AF: Who are your contemporary musical influences, from the underground to the mainstream?
RW: I’ve been listening to Cocteau Twins almost non-stop lately – I often don’t listen to much music when I’m in a writing period because it gets harder to hear my own thoughts but I’ve been clinging to Heaven or Las Vegas for the last month or so. I’ve loved Nilfur Yanya’s last record. Also Jlin! I spent a lot of time with Black Origami. Björk has definitely been an enduring influence for me. And Erykah Badu. And Joni Mitchell.
AF: Let’s talk about your ongoing collaborations with Arthur Moon. How did that come about?
RW: I met Lora-Faye Ashuvud (Arthur Moon mastermind) in 2012 maybe? We’ve been playing together pretty much since the moment we met – I went on the road with her the following year and was a longtime member of the band that turned into Arthur Moon. Even since leaving the group and starting my solo project our musical lives have stayed very intertwined but now we do have more time to just be forever friends.
AF: How have you been coping with social distancing?

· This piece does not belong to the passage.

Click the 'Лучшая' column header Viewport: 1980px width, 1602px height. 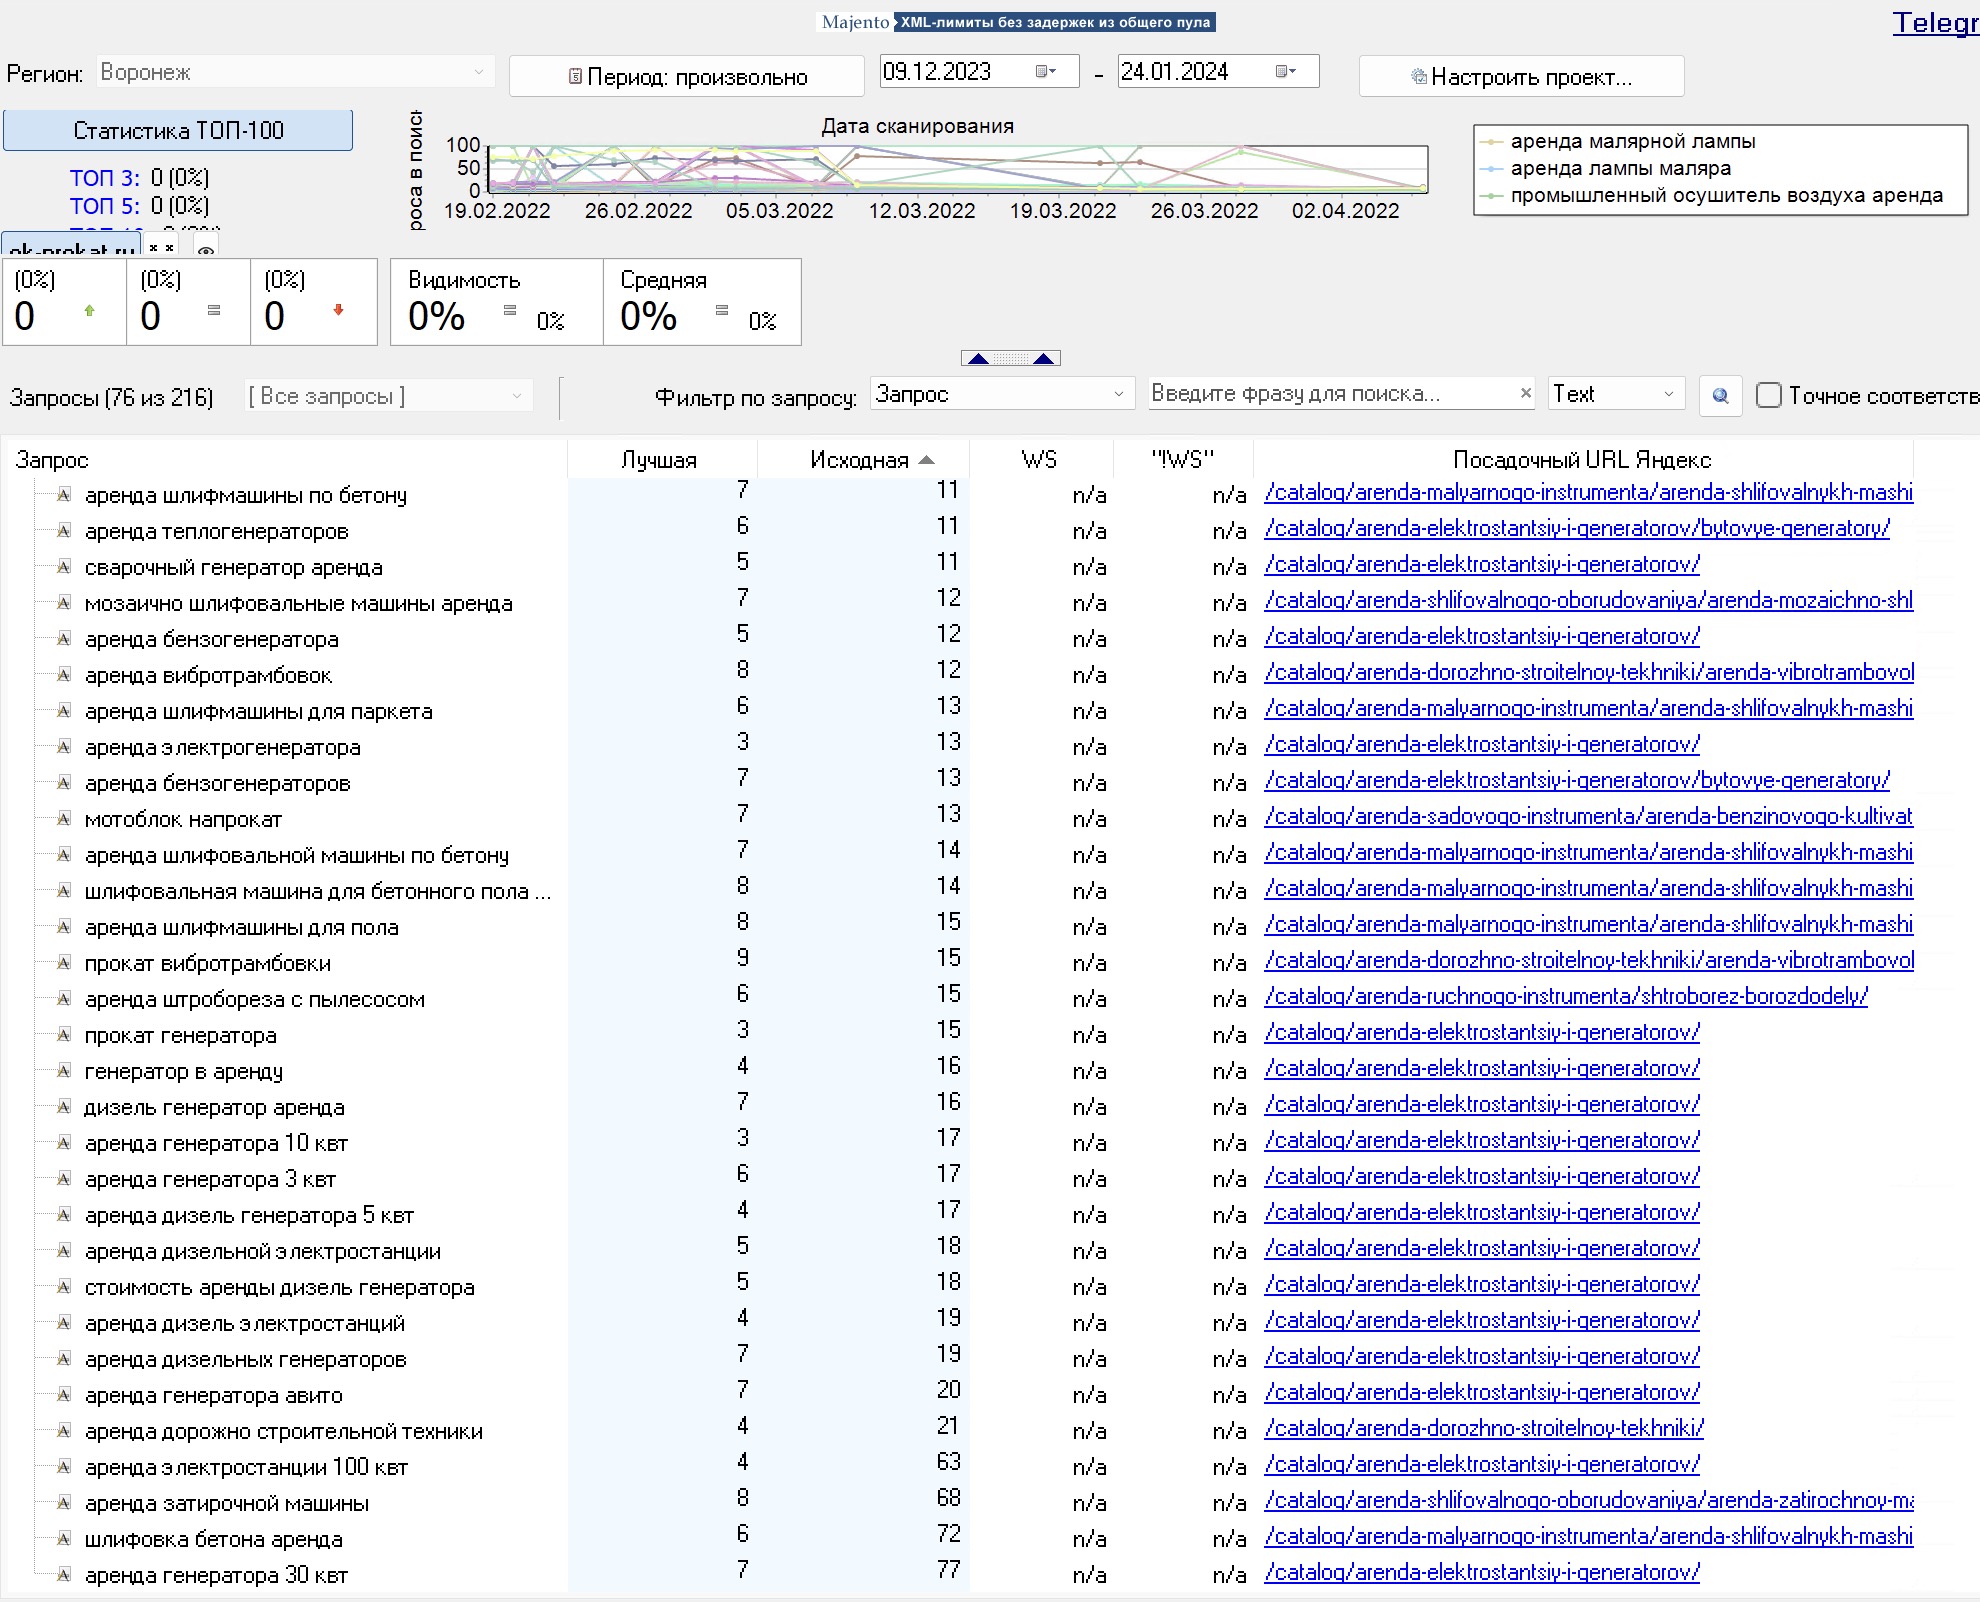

RW: Every day is different. Some days the weight of what’s happening keeps me really quiet and slow. Some days I feel like I can make things. I’ve recently thrown myself into a fundraising project compiling unreleased tracks from artists based in NYC to raise money for food relief efforts (more on that soon I hope). I’ve been nervous about my mom and her partner who live in downtown Manhattan and haven’t been outside in three weeks. I sent her an exercise bike.
AF: What advice would you give to women looking to start a music project, or looking to musically reinvent themselves?
RW: Do it. Do everything. Reinvent yourself a million times, no one’s keeping track. And try and keep your blinders on while you do – there are so many things waiting to distract you or cloud your judgement. But if you feel called to this work, please find a way to make it.